(Dataset items)
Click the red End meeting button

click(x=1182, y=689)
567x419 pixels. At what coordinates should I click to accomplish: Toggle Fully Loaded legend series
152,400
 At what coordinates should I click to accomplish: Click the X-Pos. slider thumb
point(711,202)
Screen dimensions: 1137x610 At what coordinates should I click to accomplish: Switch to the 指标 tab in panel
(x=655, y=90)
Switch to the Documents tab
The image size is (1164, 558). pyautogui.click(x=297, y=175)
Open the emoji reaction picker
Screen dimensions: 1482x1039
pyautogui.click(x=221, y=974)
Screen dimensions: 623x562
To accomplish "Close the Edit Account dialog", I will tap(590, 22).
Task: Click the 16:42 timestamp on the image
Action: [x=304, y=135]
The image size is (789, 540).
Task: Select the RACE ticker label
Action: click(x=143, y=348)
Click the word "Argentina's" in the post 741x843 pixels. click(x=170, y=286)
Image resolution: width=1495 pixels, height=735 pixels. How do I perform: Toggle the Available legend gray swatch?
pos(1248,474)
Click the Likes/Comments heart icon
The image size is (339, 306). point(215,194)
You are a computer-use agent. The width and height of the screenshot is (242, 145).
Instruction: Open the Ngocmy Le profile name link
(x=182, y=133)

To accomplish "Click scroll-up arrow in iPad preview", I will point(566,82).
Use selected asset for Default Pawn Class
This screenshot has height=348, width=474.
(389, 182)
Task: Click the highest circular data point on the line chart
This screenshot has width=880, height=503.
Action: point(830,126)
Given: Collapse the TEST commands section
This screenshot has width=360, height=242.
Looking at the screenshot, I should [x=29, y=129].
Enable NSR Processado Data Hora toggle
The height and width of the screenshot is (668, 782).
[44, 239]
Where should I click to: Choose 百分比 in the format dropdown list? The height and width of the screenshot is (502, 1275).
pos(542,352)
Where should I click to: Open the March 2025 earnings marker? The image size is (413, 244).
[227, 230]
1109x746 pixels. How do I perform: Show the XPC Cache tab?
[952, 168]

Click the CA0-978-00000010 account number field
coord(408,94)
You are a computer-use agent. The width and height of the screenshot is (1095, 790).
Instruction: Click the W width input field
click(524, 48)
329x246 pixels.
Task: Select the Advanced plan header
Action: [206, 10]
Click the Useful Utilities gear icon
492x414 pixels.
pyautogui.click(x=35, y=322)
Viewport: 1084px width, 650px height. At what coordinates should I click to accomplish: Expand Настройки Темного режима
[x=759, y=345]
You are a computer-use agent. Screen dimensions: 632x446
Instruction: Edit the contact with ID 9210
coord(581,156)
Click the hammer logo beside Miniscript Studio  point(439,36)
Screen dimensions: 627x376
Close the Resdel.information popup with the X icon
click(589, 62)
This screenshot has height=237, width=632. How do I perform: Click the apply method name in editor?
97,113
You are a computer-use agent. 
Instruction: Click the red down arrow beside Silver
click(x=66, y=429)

* _Work task_: Transcribe all of the data above, character for character.

* _Solved problem_:
Click the red End meeting button

click(x=1182, y=689)
567x419 pixels. At what coordinates should I click to accomplish: Toggle Fully Loaded legend series
152,400
 At what coordinates should I click to accomplish: Click the X-Pos. slider thumb
point(711,202)
Screen dimensions: 1137x610 At what coordinates should I click to accomplish: Switch to the 指标 tab in panel
(x=655, y=90)
Switch to the Documents tab
The image size is (1164, 558). pyautogui.click(x=297, y=175)
Open the emoji reaction picker
Screen dimensions: 1482x1039
pyautogui.click(x=221, y=974)
Screen dimensions: 623x562
To accomplish "Close the Edit Account dialog", I will tap(590, 22).
Task: Click the 16:42 timestamp on the image
Action: [x=304, y=135]
The image size is (789, 540).
Task: Select the RACE ticker label
Action: click(x=143, y=348)
Click the word "Argentina's" in the post 741x843 pixels. click(x=170, y=286)
Image resolution: width=1495 pixels, height=735 pixels. How do I perform: Toggle the Available legend gray swatch?
pos(1248,474)
Click the Likes/Comments heart icon
The image size is (339, 306). point(215,194)
You are a computer-use agent. The width and height of the screenshot is (242, 145).
Instruction: Open the Ngocmy Le profile name link
(x=182, y=133)

To accomplish "Click scroll-up arrow in iPad preview", I will point(566,82).
Use selected asset for Default Pawn Class
This screenshot has height=348, width=474.
(389, 182)
Task: Click the highest circular data point on the line chart
This screenshot has width=880, height=503.
Action: point(830,126)
Given: Collapse the TEST commands section
This screenshot has width=360, height=242.
Looking at the screenshot, I should [x=29, y=129].
Enable NSR Processado Data Hora toggle
The height and width of the screenshot is (668, 782).
[44, 239]
Where should I click to: Choose 百分比 in the format dropdown list? The height and width of the screenshot is (502, 1275).
pos(542,352)
Where should I click to: Open the March 2025 earnings marker? The image size is (413, 244).
[227, 230]
1109x746 pixels. How do I perform: Show the XPC Cache tab?
[952, 168]

Click the CA0-978-00000010 account number field
coord(408,94)
You are a computer-use agent. The width and height of the screenshot is (1095, 790).
Instruction: Click the W width input field
click(524, 48)
329x246 pixels.
Task: Select the Advanced plan header
Action: [206, 10]
Click the Useful Utilities gear icon
492x414 pixels.
pyautogui.click(x=35, y=322)
Viewport: 1084px width, 650px height. At what coordinates should I click to accomplish: Expand Настройки Темного режима
[x=759, y=345]
You are a computer-use agent. Screen dimensions: 632x446
Instruction: Edit the contact with ID 9210
coord(581,156)
Click the hammer logo beside Miniscript Studio  point(439,36)
Screen dimensions: 627x376
Close the Resdel.information popup with the X icon
click(589, 62)
This screenshot has height=237, width=632. How do I perform: Click the apply method name in editor?
97,113
You are a computer-use agent. 
Instruction: Click the red down arrow beside Silver
click(x=66, y=429)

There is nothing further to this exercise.